• Exercise instructions: What is wanted is every record, duplicated word for word.

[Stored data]
● ● ●
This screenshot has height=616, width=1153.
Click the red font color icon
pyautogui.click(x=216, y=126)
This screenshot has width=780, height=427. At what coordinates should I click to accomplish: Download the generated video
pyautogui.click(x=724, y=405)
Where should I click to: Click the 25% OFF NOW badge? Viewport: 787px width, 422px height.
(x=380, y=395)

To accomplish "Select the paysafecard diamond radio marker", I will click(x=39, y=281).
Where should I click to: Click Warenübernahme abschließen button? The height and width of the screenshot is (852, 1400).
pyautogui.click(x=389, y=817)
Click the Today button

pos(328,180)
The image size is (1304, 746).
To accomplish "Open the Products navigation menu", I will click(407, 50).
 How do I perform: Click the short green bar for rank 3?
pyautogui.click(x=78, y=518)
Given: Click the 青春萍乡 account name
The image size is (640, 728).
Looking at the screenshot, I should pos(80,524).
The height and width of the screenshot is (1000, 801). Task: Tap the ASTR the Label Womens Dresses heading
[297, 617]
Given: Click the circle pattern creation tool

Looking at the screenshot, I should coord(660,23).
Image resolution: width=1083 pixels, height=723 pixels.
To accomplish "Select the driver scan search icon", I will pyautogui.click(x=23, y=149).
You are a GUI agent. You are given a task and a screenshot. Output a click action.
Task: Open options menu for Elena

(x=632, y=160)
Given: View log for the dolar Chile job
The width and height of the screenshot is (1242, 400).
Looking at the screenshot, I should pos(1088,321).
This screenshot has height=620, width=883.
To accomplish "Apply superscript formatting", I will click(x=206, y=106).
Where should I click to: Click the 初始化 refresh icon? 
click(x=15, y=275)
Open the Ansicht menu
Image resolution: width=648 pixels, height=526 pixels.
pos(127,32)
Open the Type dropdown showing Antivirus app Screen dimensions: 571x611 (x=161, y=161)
● ● ●
• Answer to this task:
This screenshot has height=616, width=1153.
Click the red font color icon
pyautogui.click(x=216, y=126)
This screenshot has width=780, height=427. At what coordinates should I click to accomplish: Download the generated video
pyautogui.click(x=724, y=405)
Where should I click to: Click the 25% OFF NOW badge? Viewport: 787px width, 422px height.
(x=380, y=395)

To accomplish "Select the paysafecard diamond radio marker", I will click(x=39, y=281).
Where should I click to: Click Warenübernahme abschließen button? The height and width of the screenshot is (852, 1400).
pyautogui.click(x=389, y=817)
Click the Today button

pos(328,180)
The image size is (1304, 746).
To accomplish "Open the Products navigation menu", I will click(407, 50).
 How do I perform: Click the short green bar for rank 3?
pyautogui.click(x=78, y=518)
Given: Click the 青春萍乡 account name
The image size is (640, 728).
Looking at the screenshot, I should pos(80,524).
The height and width of the screenshot is (1000, 801). Task: Tap the ASTR the Label Womens Dresses heading
[297, 617]
Given: Click the circle pattern creation tool

Looking at the screenshot, I should coord(660,23).
Image resolution: width=1083 pixels, height=723 pixels.
To accomplish "Select the driver scan search icon", I will pyautogui.click(x=23, y=149).
You are a GUI agent. You are given a task and a screenshot. Output a click action.
Task: Open options menu for Elena

(x=632, y=160)
Given: View log for the dolar Chile job
The width and height of the screenshot is (1242, 400).
Looking at the screenshot, I should pos(1088,321).
This screenshot has height=620, width=883.
To accomplish "Apply superscript formatting", I will click(x=206, y=106).
Where should I click to: Click the 初始化 refresh icon? 
click(x=15, y=275)
Open the Ansicht menu
Image resolution: width=648 pixels, height=526 pixels.
pos(127,32)
Open the Type dropdown showing Antivirus app Screen dimensions: 571x611 (x=161, y=161)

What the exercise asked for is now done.